In total, two Mauritian athletes participated in the boxing events – Richarno Colin in the men's light welterweight category and Oliver Lavigilante in the men's flyweight category.

| Athlete | Event | Round of 32 | Round of 16 | Quarterfinals | Semifinals | Final |  |
| Opposition Result | Opposition Result | Opposition Result | Opposition Result | Opposition Result | Rank |
| Oliver Lavigilante | Flyweight | Micah (GHA) L 14–18 | Did not advance |  |  |  |  |
| Richarno Colin | Light welterweight | Aatakni (MAR) W 16–10 | Mönkh-Erdene (MGL) L 12–15 | Did not advance |  |  |  |

==Cycling==

In total, one Mauritian athlete participated in the cycling events – Aurelie Halbwachs in the women's road race.

| Athlete | Event | Time | Rank |
|---|---|---|---|
| Aurelie Halbwachs | Women's road race | Did not finish |  |

==Judo==

In total, one Mauritian athlete participated in the judo events – Christiane Legentil in the women's −52 kg category.

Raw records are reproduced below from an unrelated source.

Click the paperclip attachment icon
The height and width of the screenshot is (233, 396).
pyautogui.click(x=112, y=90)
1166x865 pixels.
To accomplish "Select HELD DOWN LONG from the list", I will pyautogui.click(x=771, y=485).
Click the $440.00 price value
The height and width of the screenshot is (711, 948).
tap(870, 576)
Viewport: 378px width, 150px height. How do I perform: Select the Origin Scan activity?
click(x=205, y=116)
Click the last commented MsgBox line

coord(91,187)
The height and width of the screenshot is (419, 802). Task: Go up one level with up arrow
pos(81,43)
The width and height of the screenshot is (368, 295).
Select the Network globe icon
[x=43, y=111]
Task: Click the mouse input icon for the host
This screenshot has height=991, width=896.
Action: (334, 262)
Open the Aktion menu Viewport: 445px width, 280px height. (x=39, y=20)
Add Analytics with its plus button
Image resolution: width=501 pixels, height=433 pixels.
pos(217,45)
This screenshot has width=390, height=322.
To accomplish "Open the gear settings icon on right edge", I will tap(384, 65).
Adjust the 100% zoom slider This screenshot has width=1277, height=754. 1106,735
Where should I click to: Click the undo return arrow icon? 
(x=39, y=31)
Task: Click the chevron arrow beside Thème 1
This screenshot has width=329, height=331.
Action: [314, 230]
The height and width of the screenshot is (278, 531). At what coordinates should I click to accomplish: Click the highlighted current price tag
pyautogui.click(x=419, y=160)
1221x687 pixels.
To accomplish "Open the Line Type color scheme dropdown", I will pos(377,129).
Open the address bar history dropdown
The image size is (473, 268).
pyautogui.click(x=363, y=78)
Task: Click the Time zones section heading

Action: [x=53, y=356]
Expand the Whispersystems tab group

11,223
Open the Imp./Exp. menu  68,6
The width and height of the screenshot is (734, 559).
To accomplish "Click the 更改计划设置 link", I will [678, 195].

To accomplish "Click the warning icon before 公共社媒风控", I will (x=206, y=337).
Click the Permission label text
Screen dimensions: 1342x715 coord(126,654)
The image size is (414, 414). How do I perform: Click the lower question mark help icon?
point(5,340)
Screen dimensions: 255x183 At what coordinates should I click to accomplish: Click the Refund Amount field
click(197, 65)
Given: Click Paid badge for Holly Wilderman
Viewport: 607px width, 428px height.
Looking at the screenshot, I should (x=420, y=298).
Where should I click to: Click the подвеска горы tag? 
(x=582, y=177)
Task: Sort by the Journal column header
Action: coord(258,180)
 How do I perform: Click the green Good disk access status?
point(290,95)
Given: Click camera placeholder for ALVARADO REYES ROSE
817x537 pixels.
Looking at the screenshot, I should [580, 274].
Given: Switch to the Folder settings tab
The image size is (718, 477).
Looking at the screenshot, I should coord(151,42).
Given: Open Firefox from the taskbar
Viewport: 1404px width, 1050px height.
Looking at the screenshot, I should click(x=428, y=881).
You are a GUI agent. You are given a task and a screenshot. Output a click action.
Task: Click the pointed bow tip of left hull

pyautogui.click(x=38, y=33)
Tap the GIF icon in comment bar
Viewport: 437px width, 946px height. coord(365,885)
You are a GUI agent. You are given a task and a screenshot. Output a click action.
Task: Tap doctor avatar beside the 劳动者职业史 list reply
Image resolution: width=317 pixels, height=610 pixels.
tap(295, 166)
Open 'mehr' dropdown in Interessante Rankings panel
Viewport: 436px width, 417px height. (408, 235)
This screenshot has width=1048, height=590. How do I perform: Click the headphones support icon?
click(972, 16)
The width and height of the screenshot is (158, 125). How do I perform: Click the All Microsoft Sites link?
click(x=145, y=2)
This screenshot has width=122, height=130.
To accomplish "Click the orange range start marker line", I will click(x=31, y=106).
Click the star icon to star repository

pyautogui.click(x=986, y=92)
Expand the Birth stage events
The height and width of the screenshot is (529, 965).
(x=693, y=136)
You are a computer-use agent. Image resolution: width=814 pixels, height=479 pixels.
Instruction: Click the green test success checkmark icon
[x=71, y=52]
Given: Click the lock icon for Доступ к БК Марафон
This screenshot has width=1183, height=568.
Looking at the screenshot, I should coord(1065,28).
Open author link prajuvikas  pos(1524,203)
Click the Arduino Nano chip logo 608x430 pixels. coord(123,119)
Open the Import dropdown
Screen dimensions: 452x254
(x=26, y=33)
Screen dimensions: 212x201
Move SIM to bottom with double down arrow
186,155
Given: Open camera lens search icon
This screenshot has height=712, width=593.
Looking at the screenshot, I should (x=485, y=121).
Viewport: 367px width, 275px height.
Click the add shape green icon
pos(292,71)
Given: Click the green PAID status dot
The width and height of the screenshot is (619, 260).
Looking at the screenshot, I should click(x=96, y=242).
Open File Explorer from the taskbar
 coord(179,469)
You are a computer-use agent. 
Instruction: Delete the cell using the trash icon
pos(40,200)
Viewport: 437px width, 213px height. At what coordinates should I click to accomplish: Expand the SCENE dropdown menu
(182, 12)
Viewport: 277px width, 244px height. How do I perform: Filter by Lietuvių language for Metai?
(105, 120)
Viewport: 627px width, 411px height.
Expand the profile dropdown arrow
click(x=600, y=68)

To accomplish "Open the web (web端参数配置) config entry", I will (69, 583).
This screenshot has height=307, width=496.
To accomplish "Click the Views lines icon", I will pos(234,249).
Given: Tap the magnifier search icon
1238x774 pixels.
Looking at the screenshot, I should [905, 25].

| Athlete | Event | Round of 32 | Round of 16 | Quarterfinals | Semifinals | Repechage | Final / BM |  |
| Opposition Result | Opposition Result | Opposition Result | Opposition Result | Opposition Result | Opposition Result | Rank |
| Christiane Legentil | Women's −52 kg | Bye | Kelmendi (ALB) W 1001–0101 | Heylen (BEL) L 0002–0020 | Did not advance | Müller (LUX) L 0002–0101 | Did not advance | 7 |

==Swimming==

In total, two Mauritian athletes participated in the swimming events – Heather Arseth in the women's 200 m freestyle and Mathieu Marquet in the men's 200 m freestyle.

- Men

| Athlete | Event | Heat |  | Semifinal |  | Final |  |
| Time | Rank | Time | Rank | Time | Rank |
| Mathieu Marquet | 200 m freestyle | 1:58.91 | 39 | Did not advance |  |  |  |

- Women

| Athlete | Event | Heat |  | Semifinal |  | Final |  |
| Time | Rank | Time | Rank | Time | Rank |
| Heather Arseth | 200 m freestyle | 2:07.81 | 34 | Did not advance |  |  |  |

==Triathlon==

In total, one Mauritian athlete participated in the triathlon events – Fabienne St. Louis in the women's race.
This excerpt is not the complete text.